II.     The Context:

     Migration across borders is fast becoming a major issue in international relations, as economic pressures produce an ever-increasing rate of movement from poor countries to developed ones. In that climate, legitimate interests in preserving control over borders are clouded by xenophobic and ill-conceived reactions in the general public, often exploited by politicians that are quick to blame the newcomers for all the ills in society. In the unenlightened policy debate about immigration controls, receiving countries tend to forget that the over-all migration phenomenon includes persons who are not only looking to improve the lot of their families, but actually escaping serious threats against their lives. With regard to this subset of migrants, policy prescriptions must at all times respect the international obligations of the state with regards to refugee law. Unfortunately, the trend in most receiving countries is to ignore such obligations, or to reinterpret them in restrictive and arguably impermissible ways.

     Mass migration in flight from persecution continues to grow, and the international community responds to it very inadequately if at all. Hundreds of thousands of persons move across borders in Africa, sometimes in a matter of days. A similar mass exodus can even take place within Europe itself, as in the recent Albanian case. The sudden presence of newly arrived persons creates humanitarian emergencies and strains the already limited capacity of the reluctant host country to receive them. In that context, poor receiving countries tend to imitate rich receiving countries and reinterpret international standards to restrict the definition of refugees, their freedom of movement, and their rights to food assistance and to protection. In fact, these are increasingly not seen as rights but as gracious concessions that can be withdrawn at any time for reasons of a vaguely defined "national interest." Though the scope and dramatic aspects of the African and Southern European examples add a different dimension to the problem, the issue is not restricted to those parts of the world. In fact, our own region has experienced similar problems not too long ago, and there is no guarantee that it might not happen again.

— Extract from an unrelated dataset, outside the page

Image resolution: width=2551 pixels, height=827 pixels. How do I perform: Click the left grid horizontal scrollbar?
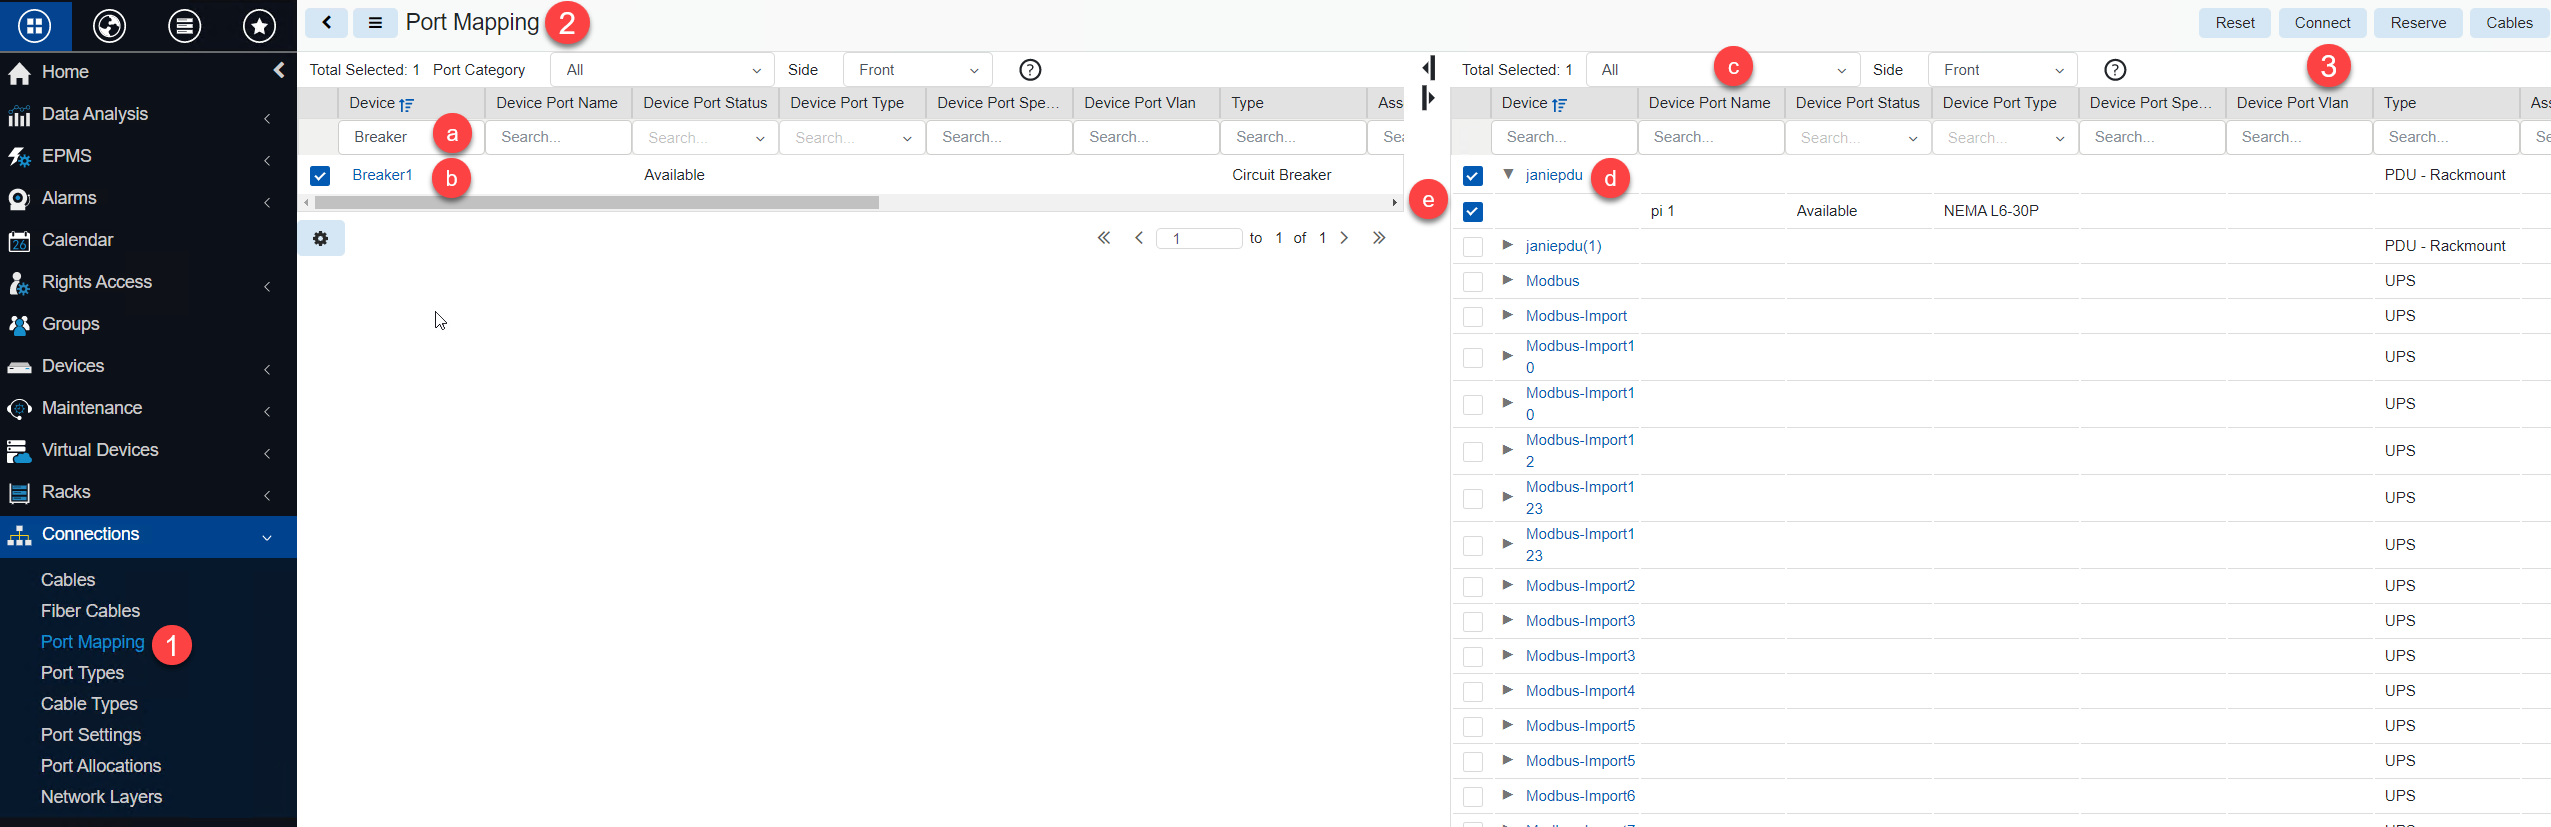pyautogui.click(x=596, y=203)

     Many migrants, including some in our region, are fleeing situations that pose grave risks to their lives. The extent to which those risks entail a situation of "persecution" as envisioned in international refugee law is a matter of serious debate. Leaving aside for the moment what the most legally sound answer to that question may be, there is no denying that the situations from which forced migrants escape are often not the classic forms of political persecution. Indeed, state actors may or may not be the main culprits in endangering the lives of such persons. Ethnic rivalries, conflicts over land, private armies, drug traffickers and other forms of organized crime often result in lawless violence that forces large numbers of persons to abandon their homes. Even when state actors are clearly the perpetrators, their motives may not necessarily be political in a classic sense: members of the security forces are often employed in violence to solve rural conflicts over land or over agricultural labor, or to wage "wars against crime" that are really directed indiscriminately against slum dwellers in large cities.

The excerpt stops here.